■ **ABOUT THIS TASK**:
Please work out how many lines in the entries contain "will", then give that number with nothing added.

(Stored records)
━━━━
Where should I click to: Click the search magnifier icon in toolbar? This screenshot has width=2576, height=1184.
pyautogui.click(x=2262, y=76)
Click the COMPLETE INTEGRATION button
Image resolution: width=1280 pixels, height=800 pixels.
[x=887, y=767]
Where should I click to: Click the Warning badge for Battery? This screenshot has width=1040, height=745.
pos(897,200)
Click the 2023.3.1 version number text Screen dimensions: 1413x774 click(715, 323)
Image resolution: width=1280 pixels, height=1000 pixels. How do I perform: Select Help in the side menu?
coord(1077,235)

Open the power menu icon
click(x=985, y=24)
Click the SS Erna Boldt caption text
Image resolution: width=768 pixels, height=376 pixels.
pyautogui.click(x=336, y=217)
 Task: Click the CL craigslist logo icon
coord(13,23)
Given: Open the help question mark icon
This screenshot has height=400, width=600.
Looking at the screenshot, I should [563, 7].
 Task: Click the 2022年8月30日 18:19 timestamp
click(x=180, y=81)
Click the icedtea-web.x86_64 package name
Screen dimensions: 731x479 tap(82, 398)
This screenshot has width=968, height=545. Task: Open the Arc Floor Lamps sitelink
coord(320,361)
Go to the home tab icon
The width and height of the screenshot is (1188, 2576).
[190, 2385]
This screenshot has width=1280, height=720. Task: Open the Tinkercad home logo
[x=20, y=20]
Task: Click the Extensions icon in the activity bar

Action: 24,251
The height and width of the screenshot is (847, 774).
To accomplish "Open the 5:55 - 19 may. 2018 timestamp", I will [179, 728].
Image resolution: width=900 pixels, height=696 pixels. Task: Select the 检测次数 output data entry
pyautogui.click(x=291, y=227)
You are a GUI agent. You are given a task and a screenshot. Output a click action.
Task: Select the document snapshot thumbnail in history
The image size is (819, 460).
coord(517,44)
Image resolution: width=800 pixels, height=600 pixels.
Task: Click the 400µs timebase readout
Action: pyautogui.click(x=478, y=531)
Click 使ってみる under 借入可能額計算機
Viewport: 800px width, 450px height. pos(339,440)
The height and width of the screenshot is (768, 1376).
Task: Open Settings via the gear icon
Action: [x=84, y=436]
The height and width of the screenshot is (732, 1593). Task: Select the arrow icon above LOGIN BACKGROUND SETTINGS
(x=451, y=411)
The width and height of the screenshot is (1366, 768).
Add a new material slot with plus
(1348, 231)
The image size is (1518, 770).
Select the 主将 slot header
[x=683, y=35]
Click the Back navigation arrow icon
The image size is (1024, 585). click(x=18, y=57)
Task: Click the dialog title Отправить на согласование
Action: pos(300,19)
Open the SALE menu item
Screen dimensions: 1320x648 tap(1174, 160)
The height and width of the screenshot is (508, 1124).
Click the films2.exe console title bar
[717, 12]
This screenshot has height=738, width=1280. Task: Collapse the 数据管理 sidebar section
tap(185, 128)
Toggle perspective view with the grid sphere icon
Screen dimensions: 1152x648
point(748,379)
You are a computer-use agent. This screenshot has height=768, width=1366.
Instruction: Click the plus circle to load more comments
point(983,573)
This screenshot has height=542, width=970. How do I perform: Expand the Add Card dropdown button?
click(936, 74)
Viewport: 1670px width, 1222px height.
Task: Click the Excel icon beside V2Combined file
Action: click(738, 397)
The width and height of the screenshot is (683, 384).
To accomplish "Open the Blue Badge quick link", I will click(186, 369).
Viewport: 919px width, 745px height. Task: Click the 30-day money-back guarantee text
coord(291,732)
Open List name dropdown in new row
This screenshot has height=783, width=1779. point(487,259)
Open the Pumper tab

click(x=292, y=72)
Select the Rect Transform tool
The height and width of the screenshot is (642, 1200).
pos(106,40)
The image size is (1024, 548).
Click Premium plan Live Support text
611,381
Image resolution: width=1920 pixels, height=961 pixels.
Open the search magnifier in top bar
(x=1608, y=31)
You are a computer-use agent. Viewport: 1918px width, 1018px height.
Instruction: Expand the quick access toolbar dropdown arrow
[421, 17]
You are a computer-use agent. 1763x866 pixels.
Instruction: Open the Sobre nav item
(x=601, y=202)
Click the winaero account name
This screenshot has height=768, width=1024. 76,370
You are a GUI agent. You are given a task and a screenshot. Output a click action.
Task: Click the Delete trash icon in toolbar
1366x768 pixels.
━━━━
■ **RESPONSE BOX**:
2